=== Task prompt ===
Transcribe every record that appears below, exactly and in full.

=== Data records ===
+++
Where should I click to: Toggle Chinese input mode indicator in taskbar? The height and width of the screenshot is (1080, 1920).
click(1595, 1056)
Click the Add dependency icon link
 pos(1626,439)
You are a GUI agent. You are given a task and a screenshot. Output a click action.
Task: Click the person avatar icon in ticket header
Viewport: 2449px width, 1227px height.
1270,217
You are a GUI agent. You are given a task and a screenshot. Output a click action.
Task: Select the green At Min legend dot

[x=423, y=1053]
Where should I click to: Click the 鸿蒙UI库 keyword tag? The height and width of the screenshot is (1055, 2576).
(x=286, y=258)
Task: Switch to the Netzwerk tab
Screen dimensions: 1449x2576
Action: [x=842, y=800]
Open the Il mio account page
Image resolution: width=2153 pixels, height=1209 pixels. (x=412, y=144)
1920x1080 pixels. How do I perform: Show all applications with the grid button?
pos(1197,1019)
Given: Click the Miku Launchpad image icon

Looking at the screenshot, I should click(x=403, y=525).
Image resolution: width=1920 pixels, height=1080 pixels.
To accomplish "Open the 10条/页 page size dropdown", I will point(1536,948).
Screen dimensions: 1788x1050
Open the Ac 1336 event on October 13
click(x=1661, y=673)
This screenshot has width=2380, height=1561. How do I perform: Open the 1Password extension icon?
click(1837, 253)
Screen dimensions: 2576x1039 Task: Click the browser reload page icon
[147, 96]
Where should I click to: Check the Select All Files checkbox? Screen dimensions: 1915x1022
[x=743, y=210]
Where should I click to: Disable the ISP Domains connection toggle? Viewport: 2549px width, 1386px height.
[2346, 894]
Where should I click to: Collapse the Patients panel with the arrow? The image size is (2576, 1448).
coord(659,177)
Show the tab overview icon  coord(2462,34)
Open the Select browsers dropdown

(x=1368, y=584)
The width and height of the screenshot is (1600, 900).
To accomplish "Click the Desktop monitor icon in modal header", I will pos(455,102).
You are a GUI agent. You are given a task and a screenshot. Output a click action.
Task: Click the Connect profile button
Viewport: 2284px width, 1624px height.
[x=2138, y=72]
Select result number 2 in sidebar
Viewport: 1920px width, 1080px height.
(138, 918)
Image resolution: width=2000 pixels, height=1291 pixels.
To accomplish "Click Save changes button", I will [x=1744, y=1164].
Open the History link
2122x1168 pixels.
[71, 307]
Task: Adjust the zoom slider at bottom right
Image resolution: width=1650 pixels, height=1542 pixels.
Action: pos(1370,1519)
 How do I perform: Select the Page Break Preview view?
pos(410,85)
+++
=== Expected answer ===
Where should I click to: Toggle Chinese input mode indicator in taskbar? The height and width of the screenshot is (1080, 1920).
click(1595, 1056)
Click the Add dependency icon link
 pos(1626,439)
You are a GUI agent. You are given a task and a screenshot. Output a click action.
Task: Click the person avatar icon in ticket header
Viewport: 2449px width, 1227px height.
1270,217
You are a GUI agent. You are given a task and a screenshot. Output a click action.
Task: Select the green At Min legend dot

[x=423, y=1053]
Where should I click to: Click the 鸿蒙UI库 keyword tag? The height and width of the screenshot is (1055, 2576).
(x=286, y=258)
Task: Switch to the Netzwerk tab
Screen dimensions: 1449x2576
Action: [x=842, y=800]
Open the Il mio account page
Image resolution: width=2153 pixels, height=1209 pixels. (x=412, y=144)
1920x1080 pixels. How do I perform: Show all applications with the grid button?
pos(1197,1019)
Given: Click the Miku Launchpad image icon

Looking at the screenshot, I should click(x=403, y=525).
Image resolution: width=1920 pixels, height=1080 pixels.
To accomplish "Open the 10条/页 page size dropdown", I will point(1536,948).
Screen dimensions: 1788x1050
Open the Ac 1336 event on October 13
click(x=1661, y=673)
This screenshot has width=2380, height=1561. How do I perform: Open the 1Password extension icon?
click(1837, 253)
Screen dimensions: 2576x1039 Task: Click the browser reload page icon
[147, 96]
Where should I click to: Check the Select All Files checkbox? Screen dimensions: 1915x1022
[x=743, y=210]
Where should I click to: Disable the ISP Domains connection toggle? Viewport: 2549px width, 1386px height.
[2346, 894]
Where should I click to: Collapse the Patients panel with the arrow? The image size is (2576, 1448).
coord(659,177)
Show the tab overview icon  coord(2462,34)
Open the Select browsers dropdown

(x=1368, y=584)
The width and height of the screenshot is (1600, 900).
To accomplish "Click the Desktop monitor icon in modal header", I will pos(455,102).
You are a GUI agent. You are given a task and a screenshot. Output a click action.
Task: Click the Connect profile button
Viewport: 2284px width, 1624px height.
[x=2138, y=72]
Select result number 2 in sidebar
Viewport: 1920px width, 1080px height.
(138, 918)
Image resolution: width=2000 pixels, height=1291 pixels.
To accomplish "Click Save changes button", I will [x=1744, y=1164].
Open the History link
2122x1168 pixels.
[71, 307]
Task: Adjust the zoom slider at bottom right
Image resolution: width=1650 pixels, height=1542 pixels.
Action: pos(1370,1519)
 How do I perform: Select the Page Break Preview view?
pos(410,85)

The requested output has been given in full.